The BBCut Library
Nick Collins
Rm 159, Middlesex University, Cat Hill, Bamet, Herts, EN4 8HT, UK
email.
[email protected], http://www.axp.mdx.ac.uk/~nicholas 15/
Abstract
To facilitate work on automated breakbeat cutting it
was expedient to establish a general framework
promoting better code reusability. This framework is
a publicly released collection of SuperCollider
classes and help files called the BBCut Library.
Whilst notionally for the cutting of breakbeat
samples, its remit is much wider, into the use of
algorithmic composition techniques to cut up any
source audio.
The library is based upon a specific hierarchy of
phrase/block/cut sufficient to implement a wide
variety of cut procedures. Hierarchical information
allows cut aware effects which can update
parameters in coordination with rhythmic events.

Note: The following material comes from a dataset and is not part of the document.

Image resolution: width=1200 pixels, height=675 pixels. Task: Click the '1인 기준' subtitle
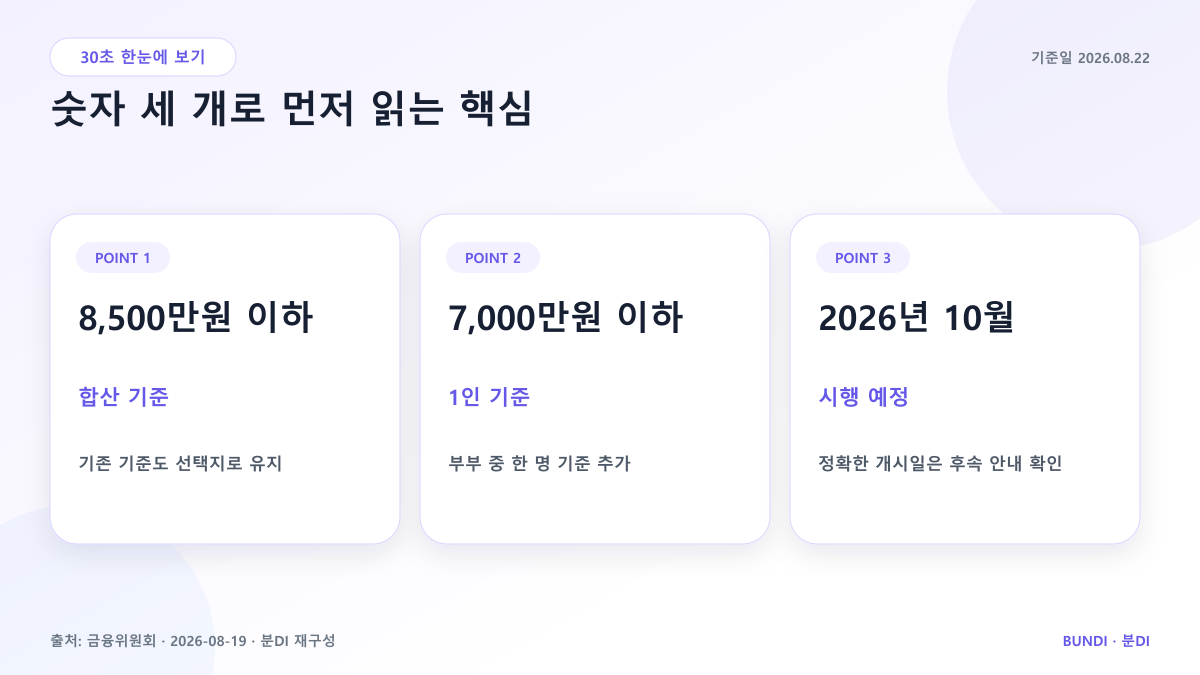[x=489, y=397]
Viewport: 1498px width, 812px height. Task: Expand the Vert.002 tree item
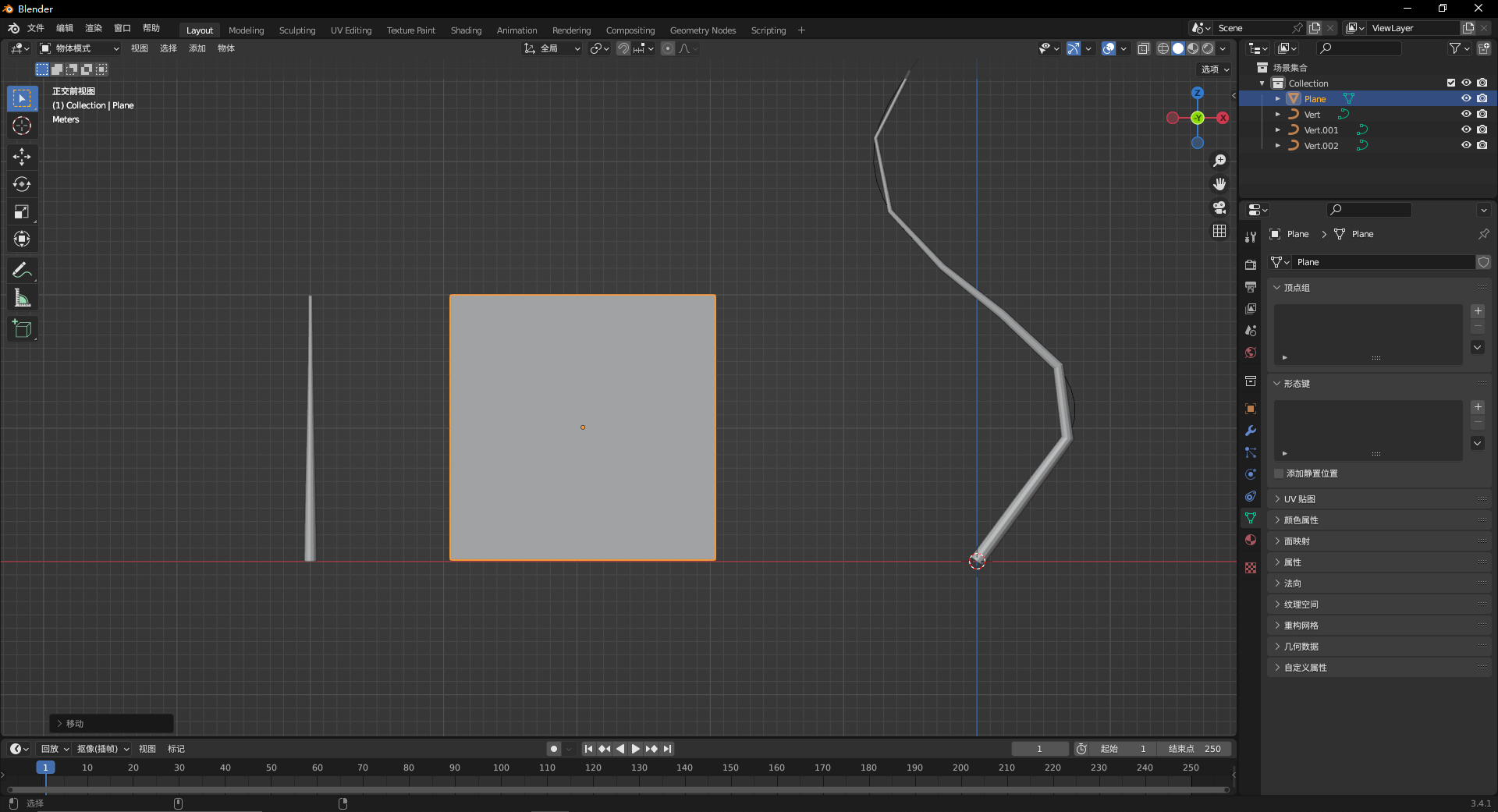coord(1278,145)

The benefits of the library include the
interchangeable use of any type of synthesis and
source with any cut procedure. This makes it much
simpler to write a new cut procedure which is
immediately able to cut any target signal.
1 Background
The BBCut Library began out of work on an
algorithm to simulate the automatic cutting of
breakbeats in the style of early jungle or drum and
bass [Collins 2001a]. As the present author began to
write further types of cut sequence generator they
realised that they were continually repeating the basic
nested spawn structure and cut synthesis code. The
separation of cut synthesis from cut choice gave a
much better software reuse, and a better paradigm for
thinking about cut decisions.
The library is publicly available under the GNU
General Public License and is a collection of
SuperCollider 2 [McCartney 1998] classes with help
files available from the author's web site quoted
above. This paper cannot possibly go into great detail
on every assumption and method of the library, but
should provide a technical introduction in
combination with the many help files and the
commented code itself.
To set this work in the context of algorithmic
composition research, let us borrow terms from
[Pierce 2001], a paper which attempts to use neural
nets to fashion some basic semiquaver resolution
drum and bass drum loops. Existing cut procedures
implemented in the library [Collins 2001 b] are those
of an 'active style synthesiser' rather than an
'empirical style modeller'. However, the library itself
is neutral as regards what algorithmic composition
methodology is utilised in cut procedures. It is a tool
to assist research and composition, and one could
imagine an implementation of a neural net trained on
cut patterns from drum and bass classics as a
NeuralNetCutProc. There is little academic research
on dance music or electronica, which are fast
evolving current styles rather than 'dead' musics for
dissection. Hence the practical experimental approach
of this work. It is not enough to model early drum
and bass without allowing extrapolations of new
techniques.
The sort of audio cutting assumed here is usually
at haptic or human rhythmic rates, with the obvious
capability to reach inhuman speeds. In the main then,
there is a macro level structural view rather than the
microrhythms of granularisation [see Roads 1996 pp
180-184 especially]. That there is some overlap with
granular techniques is evident though a very familiar
effect of current electronica (AphexTwin,
SquarePusher et al), that of using extremely fast
iterated repeats of a small chunk of source
(implemented in the BBCL's WarpCutProc). These
repetitions played at audio rate speeds translate to
specific pitches from a noisy wavetable. Further, set
at faster inhuman tempi any cut procedure begins to
lose its rhythmic sense and become more like textural
granularisation. Human perceptual limits for this are
around semiquavers at 250 bpm, see for instance the
table of discrimination of the ear in [Pierce 2001].
2 A Summary of capabilities
This section lists some features and philosophies
of the BBCut Library.
(i) Support for composers who wish to experiment
with their own automatic cutting algorithms.
(ii) Separation of effects and synthesis from the
algorithmic composition routine so as to allow any
audio source to be cut by any cut procedure..
(iii) Effects processing on cuts is responsive to the
hierarchical levels.
(iv) Everything works in realtime (this is
SuperCollider after all!). The code has been tested
over many months in live situations.